Research Areas Include:
- Electricity production via microbial and enzyme fuels cells
- Optimization of microbial fuel cells for organic and inorganic waste removal
- Biofilm establishment and systems biology studies in microbial fuel cells
- Development of three-dimensional enzyme electrodes for fuel cells
The goal of our MFC studies is two-fold. First goal is to understand the bioelectrochemical mechanisms of the reactions occurring at the anode and/or the cathode. The primary tool used to do this is Electrochemical Impedance Spectroscopy (EIS).

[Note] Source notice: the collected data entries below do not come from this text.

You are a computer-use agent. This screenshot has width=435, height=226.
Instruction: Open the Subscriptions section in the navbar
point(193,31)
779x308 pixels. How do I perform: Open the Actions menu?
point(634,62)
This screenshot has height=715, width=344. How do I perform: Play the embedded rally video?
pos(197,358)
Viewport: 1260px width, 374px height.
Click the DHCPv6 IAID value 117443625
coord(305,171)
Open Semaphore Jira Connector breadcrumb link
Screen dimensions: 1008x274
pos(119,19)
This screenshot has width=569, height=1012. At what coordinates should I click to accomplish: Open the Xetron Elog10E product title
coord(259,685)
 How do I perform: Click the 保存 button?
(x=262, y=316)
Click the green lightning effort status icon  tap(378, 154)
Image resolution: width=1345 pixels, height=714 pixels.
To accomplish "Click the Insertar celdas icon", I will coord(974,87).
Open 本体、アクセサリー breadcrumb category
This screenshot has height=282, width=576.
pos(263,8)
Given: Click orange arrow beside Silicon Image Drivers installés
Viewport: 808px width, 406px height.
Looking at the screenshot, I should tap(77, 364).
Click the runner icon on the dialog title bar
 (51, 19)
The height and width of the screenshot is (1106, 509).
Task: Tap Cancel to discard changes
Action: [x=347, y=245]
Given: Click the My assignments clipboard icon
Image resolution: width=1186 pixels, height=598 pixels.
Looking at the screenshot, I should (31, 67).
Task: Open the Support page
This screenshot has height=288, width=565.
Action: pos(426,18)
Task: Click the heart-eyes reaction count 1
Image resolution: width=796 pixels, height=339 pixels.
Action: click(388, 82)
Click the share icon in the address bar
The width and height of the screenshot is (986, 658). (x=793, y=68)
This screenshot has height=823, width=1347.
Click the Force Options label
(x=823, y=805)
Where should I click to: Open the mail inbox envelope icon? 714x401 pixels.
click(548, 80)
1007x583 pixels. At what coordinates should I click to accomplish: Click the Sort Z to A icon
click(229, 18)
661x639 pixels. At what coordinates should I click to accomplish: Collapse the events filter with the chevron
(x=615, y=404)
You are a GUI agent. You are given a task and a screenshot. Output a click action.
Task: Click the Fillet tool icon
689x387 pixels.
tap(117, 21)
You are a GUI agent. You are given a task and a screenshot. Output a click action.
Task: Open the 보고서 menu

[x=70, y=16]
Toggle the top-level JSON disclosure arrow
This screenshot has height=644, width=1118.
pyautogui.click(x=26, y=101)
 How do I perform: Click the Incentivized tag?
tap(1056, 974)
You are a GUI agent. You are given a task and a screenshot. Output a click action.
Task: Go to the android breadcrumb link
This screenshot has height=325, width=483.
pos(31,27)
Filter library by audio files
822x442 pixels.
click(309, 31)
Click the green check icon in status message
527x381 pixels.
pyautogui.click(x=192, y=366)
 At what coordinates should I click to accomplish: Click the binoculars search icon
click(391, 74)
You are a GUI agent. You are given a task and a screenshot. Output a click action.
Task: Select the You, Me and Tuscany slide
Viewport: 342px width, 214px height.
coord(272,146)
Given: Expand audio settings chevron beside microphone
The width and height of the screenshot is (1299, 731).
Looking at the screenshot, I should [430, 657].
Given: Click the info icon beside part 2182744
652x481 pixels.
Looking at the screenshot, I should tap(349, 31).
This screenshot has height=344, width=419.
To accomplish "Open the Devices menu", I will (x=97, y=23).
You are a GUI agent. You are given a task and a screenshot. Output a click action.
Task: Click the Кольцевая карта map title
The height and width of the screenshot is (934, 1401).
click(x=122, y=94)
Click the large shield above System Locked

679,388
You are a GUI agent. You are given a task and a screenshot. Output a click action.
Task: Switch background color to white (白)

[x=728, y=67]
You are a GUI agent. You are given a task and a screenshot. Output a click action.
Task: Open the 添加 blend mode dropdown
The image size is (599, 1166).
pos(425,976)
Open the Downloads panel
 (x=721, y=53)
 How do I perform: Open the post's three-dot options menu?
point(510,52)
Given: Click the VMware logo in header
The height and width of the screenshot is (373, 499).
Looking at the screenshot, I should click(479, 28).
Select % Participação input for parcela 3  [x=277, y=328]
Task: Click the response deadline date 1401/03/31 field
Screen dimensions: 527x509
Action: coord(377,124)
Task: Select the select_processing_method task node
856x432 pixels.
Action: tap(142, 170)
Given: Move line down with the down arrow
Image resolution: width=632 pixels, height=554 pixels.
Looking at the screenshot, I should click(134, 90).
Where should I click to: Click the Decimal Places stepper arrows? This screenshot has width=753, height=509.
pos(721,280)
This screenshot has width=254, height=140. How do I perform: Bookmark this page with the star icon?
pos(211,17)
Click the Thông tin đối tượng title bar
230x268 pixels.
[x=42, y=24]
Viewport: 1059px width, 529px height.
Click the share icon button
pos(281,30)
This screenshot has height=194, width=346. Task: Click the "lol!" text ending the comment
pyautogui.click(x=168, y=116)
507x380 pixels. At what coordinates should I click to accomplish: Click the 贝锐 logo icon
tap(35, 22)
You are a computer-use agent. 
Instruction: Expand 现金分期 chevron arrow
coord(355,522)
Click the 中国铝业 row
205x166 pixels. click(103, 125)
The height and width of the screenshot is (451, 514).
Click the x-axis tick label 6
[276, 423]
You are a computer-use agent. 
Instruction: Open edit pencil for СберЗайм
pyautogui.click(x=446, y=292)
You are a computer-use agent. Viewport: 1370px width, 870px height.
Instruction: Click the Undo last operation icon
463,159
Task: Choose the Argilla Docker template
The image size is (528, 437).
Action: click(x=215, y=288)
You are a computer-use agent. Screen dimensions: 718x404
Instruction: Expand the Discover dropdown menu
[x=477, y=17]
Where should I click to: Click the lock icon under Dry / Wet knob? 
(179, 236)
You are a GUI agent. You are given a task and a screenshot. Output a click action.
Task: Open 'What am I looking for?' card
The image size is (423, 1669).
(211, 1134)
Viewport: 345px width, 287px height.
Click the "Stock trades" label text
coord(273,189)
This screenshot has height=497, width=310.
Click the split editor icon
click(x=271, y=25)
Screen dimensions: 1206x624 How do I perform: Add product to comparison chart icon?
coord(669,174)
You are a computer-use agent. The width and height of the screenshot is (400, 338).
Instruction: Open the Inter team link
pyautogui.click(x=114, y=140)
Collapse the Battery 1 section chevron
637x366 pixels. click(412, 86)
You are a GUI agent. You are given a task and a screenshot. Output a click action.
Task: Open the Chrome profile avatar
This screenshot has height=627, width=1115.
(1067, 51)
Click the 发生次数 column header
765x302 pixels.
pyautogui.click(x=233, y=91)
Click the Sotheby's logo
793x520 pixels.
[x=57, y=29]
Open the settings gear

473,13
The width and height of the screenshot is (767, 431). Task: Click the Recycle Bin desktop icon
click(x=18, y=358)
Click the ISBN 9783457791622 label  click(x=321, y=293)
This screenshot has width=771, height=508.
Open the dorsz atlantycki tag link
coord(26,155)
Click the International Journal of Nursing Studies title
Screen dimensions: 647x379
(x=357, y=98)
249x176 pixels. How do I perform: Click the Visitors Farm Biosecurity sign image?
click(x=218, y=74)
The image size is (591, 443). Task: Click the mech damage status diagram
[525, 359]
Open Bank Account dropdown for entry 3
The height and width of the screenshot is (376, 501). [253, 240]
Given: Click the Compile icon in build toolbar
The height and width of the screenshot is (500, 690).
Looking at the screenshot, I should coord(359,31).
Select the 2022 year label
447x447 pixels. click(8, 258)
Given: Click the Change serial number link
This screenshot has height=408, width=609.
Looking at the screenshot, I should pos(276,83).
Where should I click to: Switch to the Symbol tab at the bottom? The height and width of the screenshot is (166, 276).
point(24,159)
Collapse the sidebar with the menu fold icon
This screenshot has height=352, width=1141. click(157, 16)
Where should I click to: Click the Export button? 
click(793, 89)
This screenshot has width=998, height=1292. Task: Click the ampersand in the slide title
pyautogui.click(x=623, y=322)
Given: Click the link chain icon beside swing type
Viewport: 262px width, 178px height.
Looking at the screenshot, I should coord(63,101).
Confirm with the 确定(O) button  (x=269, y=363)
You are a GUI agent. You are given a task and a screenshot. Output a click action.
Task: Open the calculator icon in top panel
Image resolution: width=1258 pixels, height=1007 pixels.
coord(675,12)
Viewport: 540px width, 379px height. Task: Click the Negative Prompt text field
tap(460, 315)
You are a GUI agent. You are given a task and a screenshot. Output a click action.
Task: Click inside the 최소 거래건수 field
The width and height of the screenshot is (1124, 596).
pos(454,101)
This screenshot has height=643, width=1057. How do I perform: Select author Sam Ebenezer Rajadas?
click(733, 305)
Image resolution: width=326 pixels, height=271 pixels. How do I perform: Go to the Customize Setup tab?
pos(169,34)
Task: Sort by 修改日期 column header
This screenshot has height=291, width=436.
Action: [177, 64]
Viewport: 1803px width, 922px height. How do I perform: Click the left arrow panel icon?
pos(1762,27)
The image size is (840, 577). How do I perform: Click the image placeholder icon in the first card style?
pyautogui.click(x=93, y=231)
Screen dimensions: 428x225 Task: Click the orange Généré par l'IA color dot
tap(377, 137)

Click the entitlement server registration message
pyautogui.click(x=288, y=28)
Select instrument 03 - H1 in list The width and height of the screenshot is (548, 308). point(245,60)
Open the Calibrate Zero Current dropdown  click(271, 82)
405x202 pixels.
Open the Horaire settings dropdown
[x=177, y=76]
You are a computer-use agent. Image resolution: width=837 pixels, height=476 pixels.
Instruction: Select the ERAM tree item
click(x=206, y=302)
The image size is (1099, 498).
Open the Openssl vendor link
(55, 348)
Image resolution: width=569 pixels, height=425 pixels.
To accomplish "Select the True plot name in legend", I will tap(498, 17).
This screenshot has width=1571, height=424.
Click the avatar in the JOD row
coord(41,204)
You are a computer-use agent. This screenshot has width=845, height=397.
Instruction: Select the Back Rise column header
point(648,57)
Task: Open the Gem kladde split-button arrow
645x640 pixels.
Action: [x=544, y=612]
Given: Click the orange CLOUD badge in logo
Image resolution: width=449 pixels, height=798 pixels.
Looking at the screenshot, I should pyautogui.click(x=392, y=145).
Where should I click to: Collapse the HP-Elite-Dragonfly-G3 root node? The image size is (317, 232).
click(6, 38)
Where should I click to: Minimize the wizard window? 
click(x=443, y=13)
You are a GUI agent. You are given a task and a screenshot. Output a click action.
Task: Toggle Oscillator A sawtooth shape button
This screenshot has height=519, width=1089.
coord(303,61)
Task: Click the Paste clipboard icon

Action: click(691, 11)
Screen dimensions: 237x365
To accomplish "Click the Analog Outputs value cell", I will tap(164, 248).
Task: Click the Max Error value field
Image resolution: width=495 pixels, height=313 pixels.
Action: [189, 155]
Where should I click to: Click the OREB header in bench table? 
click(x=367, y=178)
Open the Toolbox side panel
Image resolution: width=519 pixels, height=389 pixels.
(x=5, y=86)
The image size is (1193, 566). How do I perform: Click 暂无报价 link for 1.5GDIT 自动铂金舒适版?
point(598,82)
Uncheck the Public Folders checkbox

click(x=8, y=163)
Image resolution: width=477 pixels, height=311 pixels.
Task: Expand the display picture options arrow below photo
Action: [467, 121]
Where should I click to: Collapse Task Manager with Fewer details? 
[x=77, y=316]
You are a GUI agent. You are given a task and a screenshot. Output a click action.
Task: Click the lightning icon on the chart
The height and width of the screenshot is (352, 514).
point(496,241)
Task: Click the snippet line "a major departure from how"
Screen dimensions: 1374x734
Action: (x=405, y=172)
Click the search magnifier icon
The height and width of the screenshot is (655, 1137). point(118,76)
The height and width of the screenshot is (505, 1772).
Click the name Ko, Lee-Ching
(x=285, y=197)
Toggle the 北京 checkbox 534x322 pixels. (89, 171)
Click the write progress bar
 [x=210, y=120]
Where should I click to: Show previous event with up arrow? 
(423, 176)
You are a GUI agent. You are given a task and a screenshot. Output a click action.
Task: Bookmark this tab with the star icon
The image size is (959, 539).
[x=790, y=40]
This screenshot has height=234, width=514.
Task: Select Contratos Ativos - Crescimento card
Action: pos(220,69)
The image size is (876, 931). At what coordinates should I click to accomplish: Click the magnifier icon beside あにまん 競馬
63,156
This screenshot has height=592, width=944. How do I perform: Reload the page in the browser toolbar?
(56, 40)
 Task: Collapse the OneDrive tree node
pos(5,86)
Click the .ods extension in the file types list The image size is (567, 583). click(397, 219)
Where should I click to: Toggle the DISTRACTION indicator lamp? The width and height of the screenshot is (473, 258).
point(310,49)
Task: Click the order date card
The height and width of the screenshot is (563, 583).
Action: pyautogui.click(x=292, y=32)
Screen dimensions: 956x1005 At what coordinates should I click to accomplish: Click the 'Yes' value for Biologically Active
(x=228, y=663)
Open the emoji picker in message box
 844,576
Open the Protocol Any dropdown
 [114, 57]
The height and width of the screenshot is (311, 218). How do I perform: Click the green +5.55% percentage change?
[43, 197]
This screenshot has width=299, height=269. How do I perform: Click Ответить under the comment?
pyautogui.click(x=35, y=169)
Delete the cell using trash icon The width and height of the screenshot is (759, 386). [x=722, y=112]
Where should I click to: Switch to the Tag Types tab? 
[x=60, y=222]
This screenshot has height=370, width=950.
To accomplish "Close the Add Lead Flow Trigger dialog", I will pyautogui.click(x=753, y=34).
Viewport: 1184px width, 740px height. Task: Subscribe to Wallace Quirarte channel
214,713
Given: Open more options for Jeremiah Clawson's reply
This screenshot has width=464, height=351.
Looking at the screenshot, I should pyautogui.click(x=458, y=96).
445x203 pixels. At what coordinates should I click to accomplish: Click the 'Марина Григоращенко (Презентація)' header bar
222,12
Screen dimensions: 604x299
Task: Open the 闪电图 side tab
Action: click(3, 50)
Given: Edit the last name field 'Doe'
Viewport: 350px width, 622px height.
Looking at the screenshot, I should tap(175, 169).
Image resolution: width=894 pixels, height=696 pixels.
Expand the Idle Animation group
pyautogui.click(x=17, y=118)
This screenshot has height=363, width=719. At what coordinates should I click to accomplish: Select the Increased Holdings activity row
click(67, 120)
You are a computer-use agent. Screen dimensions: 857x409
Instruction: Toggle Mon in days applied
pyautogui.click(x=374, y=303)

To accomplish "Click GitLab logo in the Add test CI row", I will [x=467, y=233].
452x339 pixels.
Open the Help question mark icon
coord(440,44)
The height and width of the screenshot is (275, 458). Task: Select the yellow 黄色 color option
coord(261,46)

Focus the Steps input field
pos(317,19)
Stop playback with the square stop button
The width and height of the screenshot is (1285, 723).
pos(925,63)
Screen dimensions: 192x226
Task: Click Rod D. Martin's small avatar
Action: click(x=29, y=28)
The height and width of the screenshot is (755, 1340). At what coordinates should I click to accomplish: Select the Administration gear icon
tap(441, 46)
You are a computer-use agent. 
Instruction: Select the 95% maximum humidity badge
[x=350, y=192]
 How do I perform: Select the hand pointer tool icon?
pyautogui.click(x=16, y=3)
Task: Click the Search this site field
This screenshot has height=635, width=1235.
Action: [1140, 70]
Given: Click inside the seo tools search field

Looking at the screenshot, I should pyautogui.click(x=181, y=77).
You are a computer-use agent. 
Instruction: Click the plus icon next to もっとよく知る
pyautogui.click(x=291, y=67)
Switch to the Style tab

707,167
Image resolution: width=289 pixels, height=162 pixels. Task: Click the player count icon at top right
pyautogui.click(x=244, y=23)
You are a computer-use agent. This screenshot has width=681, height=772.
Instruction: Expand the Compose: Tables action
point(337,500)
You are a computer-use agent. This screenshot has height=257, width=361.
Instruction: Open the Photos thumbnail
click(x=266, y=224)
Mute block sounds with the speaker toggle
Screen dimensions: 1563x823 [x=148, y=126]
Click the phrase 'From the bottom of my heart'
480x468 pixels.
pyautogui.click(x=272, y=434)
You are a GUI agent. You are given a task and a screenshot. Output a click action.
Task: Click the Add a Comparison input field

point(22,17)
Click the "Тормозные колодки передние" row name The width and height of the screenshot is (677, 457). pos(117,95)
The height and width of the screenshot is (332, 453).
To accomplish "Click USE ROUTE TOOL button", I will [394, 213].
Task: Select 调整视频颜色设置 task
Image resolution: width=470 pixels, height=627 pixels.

EIS provides a buleprint of the numerous processes ocurring within the MFC and a means to quantitate the mass transfer, kinetics and electrochemical parameters associated with these processes. We are working on linking the biological parameters associated with exoelectrogenic biofilms to electron and proton transfer. A better understanding of the MFC bioelectrochemical parameters should enable changes in design and biology of the fuel cells to improve power density. The second goal of our work is to better understand the operational and practical aspects of microbial fuel cells and other bioelectrochemical systems. Long term studies of MFCs and other devices is in progress to determine application feasibility of the MFC and related technologies.
|Microbial Fuel Cells R&D – from fundamental concepts to application studies.|
EFCs offer potential for higher power densities; however, stability of the enyzmes is a significant issue. Additionally, volumetric power densities of these devices needs to be optimized to enable development of portable power units. The parameters of importance in EFCs are different than those in MFCs and include nanostructure, protein stabilization, multi-dimensionality, and fuel energy density.